Evaluating the Impact of Data Normalization on Rice Classification Using Machine Learning Algorithms
Abstract:
Rice is a staple food for a significant portion of the global population, particularly in countries where it constitutes the primary source of sustenance. Accurate classification of rice varieties is critical for enhancing both agricultural yield and economic outcomes. Traditional classification methods are often inefficient, leading to increased costs, higher misclassification rates, and time loss. To address these limitations, automated classification systems employing machine learning (ML) algorithms have gained attention. However, when raw data is inadequately organized or scattered, classification accuracy can decline.

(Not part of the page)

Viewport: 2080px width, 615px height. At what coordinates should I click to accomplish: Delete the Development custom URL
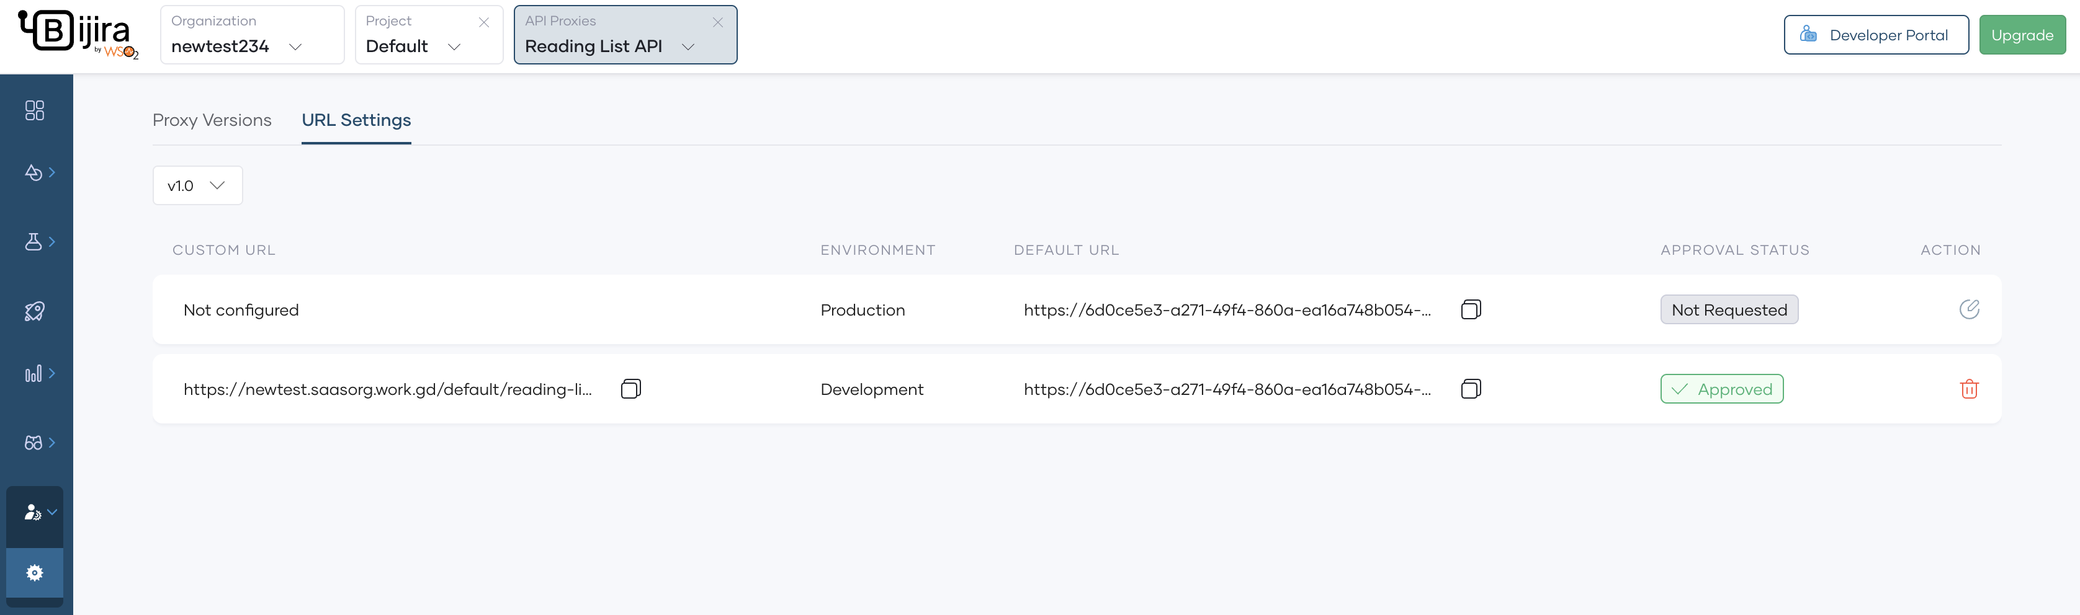point(1969,389)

To improve data organization, normalization processes are often employed. Despite its widespread use, the specific contribution of normalization to classification performance requires further validation. In this study, a dataset comprising two rice varieties Osmancik and Cammeo produced in Turkey was utilized to evaluate the impact of normalization on classification outcomes. The k-Nearest Neighbor (KNN) algorithm was applied to both normalized and non-normalized datasets, and their respective performances were compared across various training and testing ratios. The normalized dataset achieved a classification accuracy of 0.950, compared to 0.921 for the non-normalized dataset. This approximately 3% improvement demonstrates the positive effect of data normalization on classification accuracy. These findings underscore the importance of incorporating normalization in ML models for rice classification to optimize performance and accuracy.
1. Introduction
Due to the fact that about 67% of the world’s human population is related to the agricultural sector, the production of different varieties of cereals is of great importance. Sowing different varieties of seeds together in agriculture can reduce yield and cause economic loss. Rice classification is expensive, laborious and error-prone to manual work using traditional methods. However, the use of computer vision, image processing and data evaluation methods in classification offers an up-to-date and advanced technology [1].
Rice classification becomes very important as there are many types of rice produced today. Manually classifying rice grains according to rice types is not efficient and safe because it requires a lot of time compared with automatic classification [2]. It is possible to automatically identify and classify individual rice grains using an intelligent system according to the relevant species. Computer vision techniques form the basis of such systems [3].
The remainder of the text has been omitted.